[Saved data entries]

▼

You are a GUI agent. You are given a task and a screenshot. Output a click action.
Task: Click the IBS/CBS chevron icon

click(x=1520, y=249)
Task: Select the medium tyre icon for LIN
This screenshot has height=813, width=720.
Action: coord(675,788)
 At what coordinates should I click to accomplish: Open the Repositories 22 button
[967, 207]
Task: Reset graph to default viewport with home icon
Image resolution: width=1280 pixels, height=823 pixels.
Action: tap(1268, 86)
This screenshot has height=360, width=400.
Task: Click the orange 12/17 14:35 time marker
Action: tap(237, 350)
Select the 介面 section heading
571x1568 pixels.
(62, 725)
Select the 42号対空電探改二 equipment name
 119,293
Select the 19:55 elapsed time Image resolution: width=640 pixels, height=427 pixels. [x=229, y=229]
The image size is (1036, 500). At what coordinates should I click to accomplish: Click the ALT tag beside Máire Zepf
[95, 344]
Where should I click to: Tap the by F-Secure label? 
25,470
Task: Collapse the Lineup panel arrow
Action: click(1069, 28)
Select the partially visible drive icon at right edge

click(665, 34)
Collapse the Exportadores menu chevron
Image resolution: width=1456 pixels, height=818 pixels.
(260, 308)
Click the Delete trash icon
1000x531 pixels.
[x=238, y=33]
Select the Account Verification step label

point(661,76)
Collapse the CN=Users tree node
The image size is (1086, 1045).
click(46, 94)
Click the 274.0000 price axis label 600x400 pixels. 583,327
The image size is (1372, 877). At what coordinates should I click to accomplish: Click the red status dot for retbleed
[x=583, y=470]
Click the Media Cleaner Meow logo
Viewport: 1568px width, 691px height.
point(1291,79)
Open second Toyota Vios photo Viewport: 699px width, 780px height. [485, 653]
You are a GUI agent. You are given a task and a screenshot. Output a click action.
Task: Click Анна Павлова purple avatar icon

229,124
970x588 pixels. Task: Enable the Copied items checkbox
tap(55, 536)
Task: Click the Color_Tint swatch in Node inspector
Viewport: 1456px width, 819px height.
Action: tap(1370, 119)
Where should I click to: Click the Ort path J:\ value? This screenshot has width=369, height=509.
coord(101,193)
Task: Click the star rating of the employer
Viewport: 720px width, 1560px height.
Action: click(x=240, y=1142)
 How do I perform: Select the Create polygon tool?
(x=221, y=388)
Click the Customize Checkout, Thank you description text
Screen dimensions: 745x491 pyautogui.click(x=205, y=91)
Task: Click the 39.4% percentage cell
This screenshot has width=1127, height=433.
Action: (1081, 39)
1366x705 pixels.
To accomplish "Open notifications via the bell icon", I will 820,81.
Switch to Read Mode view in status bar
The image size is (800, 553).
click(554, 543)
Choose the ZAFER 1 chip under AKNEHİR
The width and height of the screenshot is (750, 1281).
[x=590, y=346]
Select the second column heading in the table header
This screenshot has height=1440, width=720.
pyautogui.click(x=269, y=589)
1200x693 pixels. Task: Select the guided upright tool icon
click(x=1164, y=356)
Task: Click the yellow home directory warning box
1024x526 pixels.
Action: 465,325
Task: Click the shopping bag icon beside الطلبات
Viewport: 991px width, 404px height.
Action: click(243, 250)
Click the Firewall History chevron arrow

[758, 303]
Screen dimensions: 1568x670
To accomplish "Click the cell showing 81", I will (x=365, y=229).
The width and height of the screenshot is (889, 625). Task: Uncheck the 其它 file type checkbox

▲

Only a number is wanted: how many lines above include "will"?

Output of the task: 2